Textauszug =>
Musikalisch geweckt werden wir mit Tschaikowski. Das „Frischmachen“ erfolgt genau nach Zeitplan, in den sich jeder am Tag vorher eintragen muss (und das hat immer mustergültig geklappt). In den Kategorien 1 & 2 ist der Komfort der Sanitäranlagen zugegebenermaßen schon sehr einfach. Es gibt pro Waggon eine Dusche und eine Toilette, die aber sehr eingeschränkt zu benutzen ist. Bei jedem Stillstand des Zuges wird sie gesperrt und es wird dafür ein Campingklo zur Verfügung gestellt. Grundsätzlich darf das Klopapier nur in den dafür vorgesehen Eimer geworfen werden, angeblich wegen Verstopfungsgefahr, aber das ist Quatsch, weil das 50 cm lange Abflussrohr mit 10 cm Durchmesser völlig gerade „in die Freiheit führt“.

793 km sind es von Moskau bis Kasan, das wir am Vormittag erreichen. Es ist die Hauptstadt der Tartaren und die Bevölkerung aus Christen und Muslimen scheint keine Vorbehalte gegeneinander zu haben. Die Stadt bietet eine harmonisch kleinstädtische Bebauung.
Zuerst besuchen wir die interessante Peter und Paul Kathedrale, dann geht es zum Kreml. Ja, auch dieser Ort besitzt einen solchen, denn das ist keine reine Moskauer Besonderheit, sondern nur der Begriff für eine befestigte Anlage. Der Kreml in Kasan (Weltkulturerbe) wirkt jedoch wesentlich älter und zeigt sich in weißen Mauern. Der Zugang ist diesmal kostenlos. Das auffälligste Gebäude in dem Komplex ist die 2005 eröffnete Kul-Scharif-Moschee. Augenscheinlich hat man beim Bau recht geschlampt, denn es zeigt sich jetzt schon erheblicher Renovierungsbedarf. Etwas weiter die Mariä-Verkündigungs-Kathedrale, dahinter eine Plattform mit schöner Aussicht. Beim Weg zum Ausgang fällt ein steiler Turm ins Auge, der Sage nach soll ein Zar, um ein Mädchen für sich zu gewinnen, versprochen haben, die 7 Stockwerke in nur 7 Tagen zu erstellen. Was ihm dann wohl auch gelang, aber das Mädchen nicht gefügig machte und diese sich vom Turm stürzte.

Auch Kasan, im Übrigen einer der Austragungsorte für die WM in Russland, besitzt eine kleine Fußgängerzone, doch auch diese ist überschaubar. Den eigentlichen Höhepunkt der Stadtbesichtigung bietet aber der Besuch der örtlichen Musikhochschule, und wir dürfen an einem Konzert angehender Künstler teilnehmen.

Einträge =>
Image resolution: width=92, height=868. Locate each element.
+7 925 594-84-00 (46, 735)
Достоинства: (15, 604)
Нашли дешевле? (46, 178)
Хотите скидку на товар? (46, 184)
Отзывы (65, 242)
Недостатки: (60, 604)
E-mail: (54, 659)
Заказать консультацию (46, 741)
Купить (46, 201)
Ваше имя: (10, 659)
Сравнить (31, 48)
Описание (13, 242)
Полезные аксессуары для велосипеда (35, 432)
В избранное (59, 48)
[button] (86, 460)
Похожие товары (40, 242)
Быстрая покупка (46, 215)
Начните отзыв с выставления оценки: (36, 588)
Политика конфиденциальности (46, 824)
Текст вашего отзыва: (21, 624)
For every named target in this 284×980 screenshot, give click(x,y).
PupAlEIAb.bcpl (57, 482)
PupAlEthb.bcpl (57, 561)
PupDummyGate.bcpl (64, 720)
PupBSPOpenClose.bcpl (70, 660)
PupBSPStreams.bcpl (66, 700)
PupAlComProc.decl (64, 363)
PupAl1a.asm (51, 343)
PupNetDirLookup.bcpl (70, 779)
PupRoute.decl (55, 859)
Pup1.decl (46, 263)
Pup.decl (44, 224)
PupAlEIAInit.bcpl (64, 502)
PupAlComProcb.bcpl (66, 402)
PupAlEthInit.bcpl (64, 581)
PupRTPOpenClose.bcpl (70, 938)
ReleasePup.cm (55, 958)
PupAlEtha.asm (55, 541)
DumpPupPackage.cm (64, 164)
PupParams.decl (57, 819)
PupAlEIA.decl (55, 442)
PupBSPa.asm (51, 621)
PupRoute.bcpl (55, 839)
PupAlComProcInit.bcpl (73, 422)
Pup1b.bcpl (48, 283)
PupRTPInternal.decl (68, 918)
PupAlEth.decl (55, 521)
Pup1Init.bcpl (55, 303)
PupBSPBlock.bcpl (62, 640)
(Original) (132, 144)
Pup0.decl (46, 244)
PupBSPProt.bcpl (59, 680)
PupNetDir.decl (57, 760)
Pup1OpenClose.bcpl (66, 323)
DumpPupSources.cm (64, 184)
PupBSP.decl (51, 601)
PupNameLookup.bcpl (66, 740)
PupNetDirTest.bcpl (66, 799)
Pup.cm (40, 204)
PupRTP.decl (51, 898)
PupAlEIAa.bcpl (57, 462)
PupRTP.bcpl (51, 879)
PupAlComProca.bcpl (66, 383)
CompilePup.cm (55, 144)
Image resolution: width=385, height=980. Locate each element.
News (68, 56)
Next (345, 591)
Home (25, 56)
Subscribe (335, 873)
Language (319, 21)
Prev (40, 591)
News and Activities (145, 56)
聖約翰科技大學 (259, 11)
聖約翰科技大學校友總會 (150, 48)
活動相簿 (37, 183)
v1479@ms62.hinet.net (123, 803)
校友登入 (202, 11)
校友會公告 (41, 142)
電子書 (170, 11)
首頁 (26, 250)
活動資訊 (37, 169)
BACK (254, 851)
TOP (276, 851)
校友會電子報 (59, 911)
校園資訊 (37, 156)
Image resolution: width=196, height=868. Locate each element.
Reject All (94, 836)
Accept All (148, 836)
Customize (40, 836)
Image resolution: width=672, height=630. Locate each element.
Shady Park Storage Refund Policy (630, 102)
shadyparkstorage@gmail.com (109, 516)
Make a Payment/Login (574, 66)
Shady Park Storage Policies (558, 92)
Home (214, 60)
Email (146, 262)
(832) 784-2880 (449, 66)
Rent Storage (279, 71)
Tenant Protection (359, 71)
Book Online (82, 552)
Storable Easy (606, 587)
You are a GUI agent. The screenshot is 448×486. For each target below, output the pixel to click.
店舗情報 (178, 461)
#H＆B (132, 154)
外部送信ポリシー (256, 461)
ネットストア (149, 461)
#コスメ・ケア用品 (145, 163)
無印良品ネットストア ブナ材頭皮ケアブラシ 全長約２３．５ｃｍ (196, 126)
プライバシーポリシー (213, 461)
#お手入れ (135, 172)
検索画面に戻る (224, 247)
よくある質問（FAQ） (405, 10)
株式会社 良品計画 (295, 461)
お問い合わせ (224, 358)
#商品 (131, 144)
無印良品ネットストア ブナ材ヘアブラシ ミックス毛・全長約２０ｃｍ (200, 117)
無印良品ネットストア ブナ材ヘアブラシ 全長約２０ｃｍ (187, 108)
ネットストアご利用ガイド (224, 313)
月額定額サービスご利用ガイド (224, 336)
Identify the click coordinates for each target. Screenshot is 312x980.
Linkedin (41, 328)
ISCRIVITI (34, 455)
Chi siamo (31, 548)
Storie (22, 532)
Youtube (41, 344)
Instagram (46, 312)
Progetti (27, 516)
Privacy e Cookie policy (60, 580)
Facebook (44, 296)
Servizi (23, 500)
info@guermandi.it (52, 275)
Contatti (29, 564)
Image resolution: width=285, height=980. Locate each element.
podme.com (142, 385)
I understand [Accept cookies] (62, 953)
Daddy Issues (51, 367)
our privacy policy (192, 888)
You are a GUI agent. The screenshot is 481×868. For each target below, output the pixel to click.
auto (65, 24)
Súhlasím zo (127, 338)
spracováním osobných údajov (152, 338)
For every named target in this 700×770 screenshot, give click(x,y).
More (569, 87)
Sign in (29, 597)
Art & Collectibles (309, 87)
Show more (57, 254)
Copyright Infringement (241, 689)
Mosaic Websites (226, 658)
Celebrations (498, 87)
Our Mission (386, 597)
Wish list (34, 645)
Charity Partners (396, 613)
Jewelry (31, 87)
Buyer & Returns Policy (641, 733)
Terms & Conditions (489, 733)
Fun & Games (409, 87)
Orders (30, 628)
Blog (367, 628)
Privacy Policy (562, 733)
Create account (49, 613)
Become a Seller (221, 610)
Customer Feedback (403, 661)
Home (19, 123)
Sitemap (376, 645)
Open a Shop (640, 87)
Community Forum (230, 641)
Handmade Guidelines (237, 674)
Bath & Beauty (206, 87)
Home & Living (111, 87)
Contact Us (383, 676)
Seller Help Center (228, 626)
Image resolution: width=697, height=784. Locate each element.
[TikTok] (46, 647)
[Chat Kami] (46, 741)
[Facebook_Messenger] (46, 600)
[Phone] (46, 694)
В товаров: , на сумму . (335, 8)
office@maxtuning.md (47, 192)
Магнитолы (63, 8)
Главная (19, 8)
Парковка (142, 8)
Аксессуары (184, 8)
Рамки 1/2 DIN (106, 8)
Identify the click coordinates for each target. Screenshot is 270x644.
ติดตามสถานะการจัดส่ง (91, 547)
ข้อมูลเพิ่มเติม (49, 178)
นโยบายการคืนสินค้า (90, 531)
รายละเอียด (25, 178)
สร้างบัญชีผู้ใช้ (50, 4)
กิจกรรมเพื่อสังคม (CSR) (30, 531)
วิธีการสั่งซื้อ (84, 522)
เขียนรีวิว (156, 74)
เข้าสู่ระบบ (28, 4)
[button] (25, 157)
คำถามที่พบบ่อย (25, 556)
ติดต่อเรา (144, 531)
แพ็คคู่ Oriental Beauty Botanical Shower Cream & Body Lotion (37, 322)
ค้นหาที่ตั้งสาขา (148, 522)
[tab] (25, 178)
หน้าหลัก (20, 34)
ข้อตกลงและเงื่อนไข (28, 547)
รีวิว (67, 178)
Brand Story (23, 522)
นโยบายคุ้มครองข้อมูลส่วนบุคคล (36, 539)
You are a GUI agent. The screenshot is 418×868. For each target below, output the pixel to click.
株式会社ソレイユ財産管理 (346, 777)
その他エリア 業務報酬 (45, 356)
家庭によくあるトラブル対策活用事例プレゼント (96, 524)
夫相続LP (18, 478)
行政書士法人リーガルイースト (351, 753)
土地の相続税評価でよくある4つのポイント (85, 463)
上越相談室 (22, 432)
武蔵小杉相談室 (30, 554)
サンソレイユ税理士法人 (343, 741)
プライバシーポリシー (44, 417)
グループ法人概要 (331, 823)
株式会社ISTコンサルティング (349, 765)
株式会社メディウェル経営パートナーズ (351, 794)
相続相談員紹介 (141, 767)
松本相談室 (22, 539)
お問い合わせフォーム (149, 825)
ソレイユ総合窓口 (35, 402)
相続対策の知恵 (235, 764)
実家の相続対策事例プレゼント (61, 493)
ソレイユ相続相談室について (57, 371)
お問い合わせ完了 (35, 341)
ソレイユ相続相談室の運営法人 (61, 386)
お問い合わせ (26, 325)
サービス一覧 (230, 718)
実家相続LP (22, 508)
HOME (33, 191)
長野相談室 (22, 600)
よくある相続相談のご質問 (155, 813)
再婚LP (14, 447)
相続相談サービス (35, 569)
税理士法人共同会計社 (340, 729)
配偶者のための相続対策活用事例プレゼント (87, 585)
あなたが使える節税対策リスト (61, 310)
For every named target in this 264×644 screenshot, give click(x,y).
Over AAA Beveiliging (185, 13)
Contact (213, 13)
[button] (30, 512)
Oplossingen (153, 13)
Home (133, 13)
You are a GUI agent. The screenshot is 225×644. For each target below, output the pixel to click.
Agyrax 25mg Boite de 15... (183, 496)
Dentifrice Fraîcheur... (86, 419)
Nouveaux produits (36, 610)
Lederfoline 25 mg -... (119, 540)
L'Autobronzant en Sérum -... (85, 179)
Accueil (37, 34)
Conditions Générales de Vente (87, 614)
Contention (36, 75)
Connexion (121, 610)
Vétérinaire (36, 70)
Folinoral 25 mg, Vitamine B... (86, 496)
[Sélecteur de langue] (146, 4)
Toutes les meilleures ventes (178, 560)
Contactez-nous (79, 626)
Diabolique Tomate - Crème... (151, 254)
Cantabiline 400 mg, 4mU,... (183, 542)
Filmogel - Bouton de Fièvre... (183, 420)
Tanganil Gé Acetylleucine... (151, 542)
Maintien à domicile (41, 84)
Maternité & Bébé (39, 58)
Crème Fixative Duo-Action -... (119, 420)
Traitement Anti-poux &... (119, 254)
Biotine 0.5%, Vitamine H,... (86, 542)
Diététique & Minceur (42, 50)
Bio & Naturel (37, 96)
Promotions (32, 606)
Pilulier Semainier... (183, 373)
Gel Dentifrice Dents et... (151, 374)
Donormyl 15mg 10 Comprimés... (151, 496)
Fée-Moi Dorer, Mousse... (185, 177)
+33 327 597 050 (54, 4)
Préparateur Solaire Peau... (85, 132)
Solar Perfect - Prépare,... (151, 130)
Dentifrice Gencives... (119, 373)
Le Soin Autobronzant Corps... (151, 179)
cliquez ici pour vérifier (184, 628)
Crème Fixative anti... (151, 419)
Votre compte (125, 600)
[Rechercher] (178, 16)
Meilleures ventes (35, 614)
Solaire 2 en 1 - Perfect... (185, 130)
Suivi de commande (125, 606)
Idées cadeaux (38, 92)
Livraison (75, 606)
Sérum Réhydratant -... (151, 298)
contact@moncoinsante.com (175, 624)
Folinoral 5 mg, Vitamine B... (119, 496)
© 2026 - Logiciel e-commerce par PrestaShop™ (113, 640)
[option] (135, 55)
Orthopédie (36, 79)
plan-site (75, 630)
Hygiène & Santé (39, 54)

Zu erledigen =>
#1 Wie viele Kilometer liegen laut dem Textauszug zwischen Moskau und Kasan?
#2 Ändere im Textauszug die Passage, die mit den Worten „793 km sind“ beginnt und mit „harmonisch kleinstädtische Bebauung.“ endet: Ersetze darin „Vormittag“ durch „Nachmittag“ und gib die Passage wieder.

Antworten nach Aufgaben =>
#1 Zwischen Moskau und Kasan liegen 793 km.

#2
793 km sind es von Moskau bis Kasan, das wir am Nachmittag erreichen. Es ist die Hauptstadt der Tartaren und die Bevölkerung aus Christen und Muslimen scheint keine Vorbehalte gegeneinander zu haben. Die Stadt bietet eine harmonisch kleinstädtische Bebauung.